Nevertheless, by the end of this prosecution, expect “The Firm” to have as bad a reputation as the firm in the 1993 film so titled, starring Tom Cruise.
If anything, insider trading may benefit the market, in general. It facilitates the circulation of information about the status of the company and prevents misallocation of funds. It’s hard to imagine the share price of Enron or WorldCom reflecting so poorly on the real value of the stock had insider trading been permitted. Those with inside information would have dumped their stocks as soon as they got wind of irregularities, and others would have followed, saving many people a great deal of money and misery.
If a stock is destined to tank, everybody is going to lose money. For a variety or reasons, some people are in a position to lose less than others. What could possibly be the objection to this, other than envy? Ultimately, when he sells his shares, signaling to other shareholders to follow suit, the insider is performing a service in the market. If investors are too stupid to grasp the information conveyed by a sale, they should stay out of the stock market. Besides, it’s both fit and proper that when he sells, the insider will make more of a profit than the late seller who doesn’t have his hard-won advantage.
Older interpretations of securities laws issued by the Supreme Court rejected the notion that all trading parties have to have parity of information, maintaining that “there is no duty to disclose nonpublic information.” These more constitutional—less casuist—rulings conceded that it is up to company shareholders and their employees to regulate insider trading through contracts.
Cornell’s Jonathan R. Macey once averred that the SEC is teetering perilously on hounding any trader who trades on “the basis of an information advantage.” The accused (The Don) was wiretapped in Police State America, saying this: “I don’t want [to be] involved in the [United] States. It’s dangerous. S.E.C. [the United States Securities and Exchange Commission] is too strong.”
Because insider trading charges are legally spurious, criminal intent is hard to prove. Equally iffy is the circumstantial evidence: How did an accused pick up the barred information? Why didn’t he cover his ears and hum loudly to avoid absorbing the forbidden knowledge? Thus are the overweening Feds forced to turn to entrapping victims with trumped up charges.

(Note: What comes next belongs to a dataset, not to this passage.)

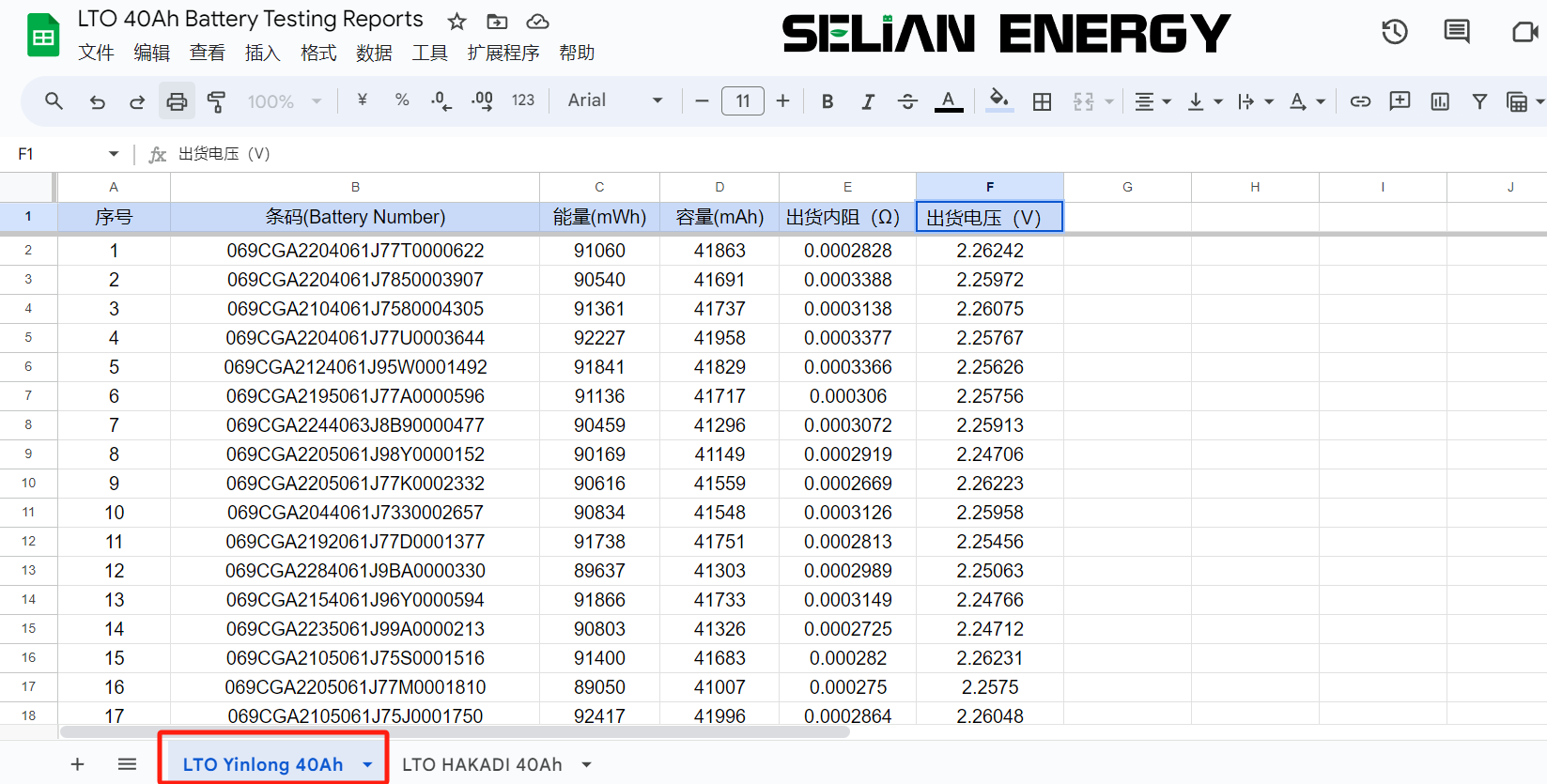Increase font size with plus button

[x=782, y=101]
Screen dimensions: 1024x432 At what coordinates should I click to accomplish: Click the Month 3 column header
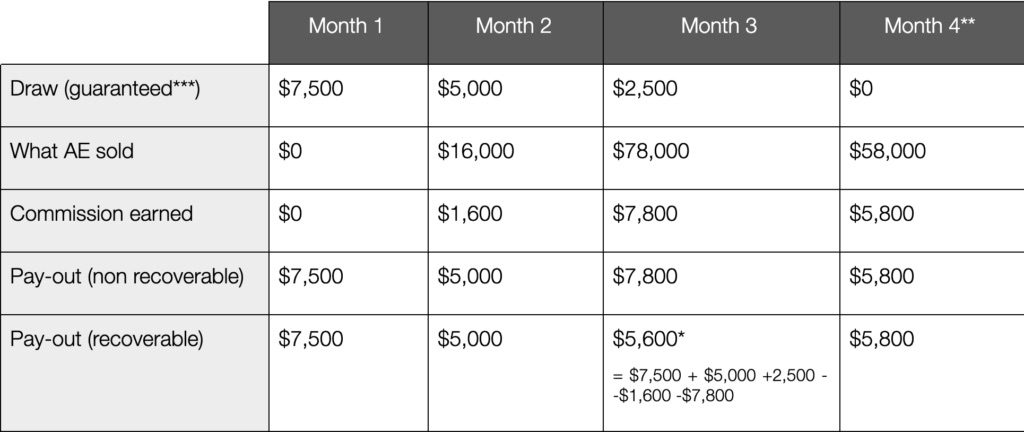pos(718,27)
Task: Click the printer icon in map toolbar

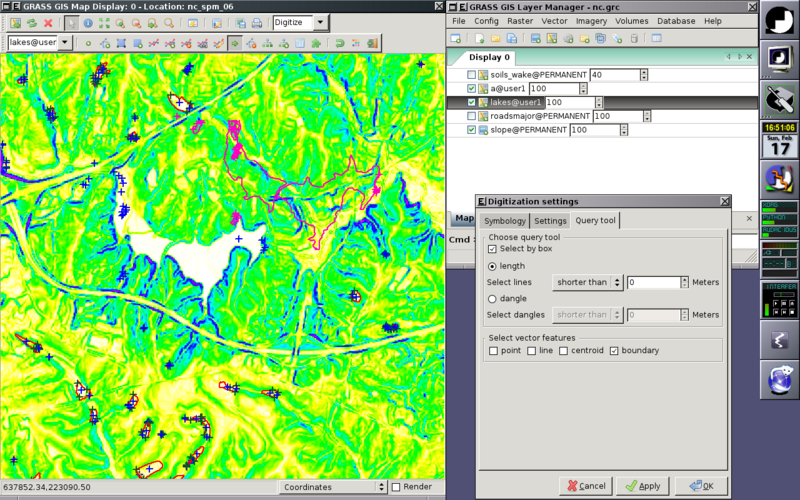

Section 1001 of Title 18 in the United States Code is a popular alternative that worked well in placing Martha Stewart, that dangerous doily doyenne, behind bars. The Section makes it an offense to make “a materially false” statement to a federal official—even when one is not under oath. (It is perfectly proper, however, for said official to bait and bully a private citizen into fibbing.)
In the coming months expect to hear a lot about Section 1001, as it neatly facilitates a plethora of unconstitutional, due-process violations.
Ask yourself this: By selling his property on the basis of an information advantage, has the so-called inside trader violated the rights of other shareholders or potential buyers? The answer has to be a ringing no. The rights of other potential buyers have not been violated, because there is no natural right to a guaranteed profit; one does not have a right to be shielded from losses.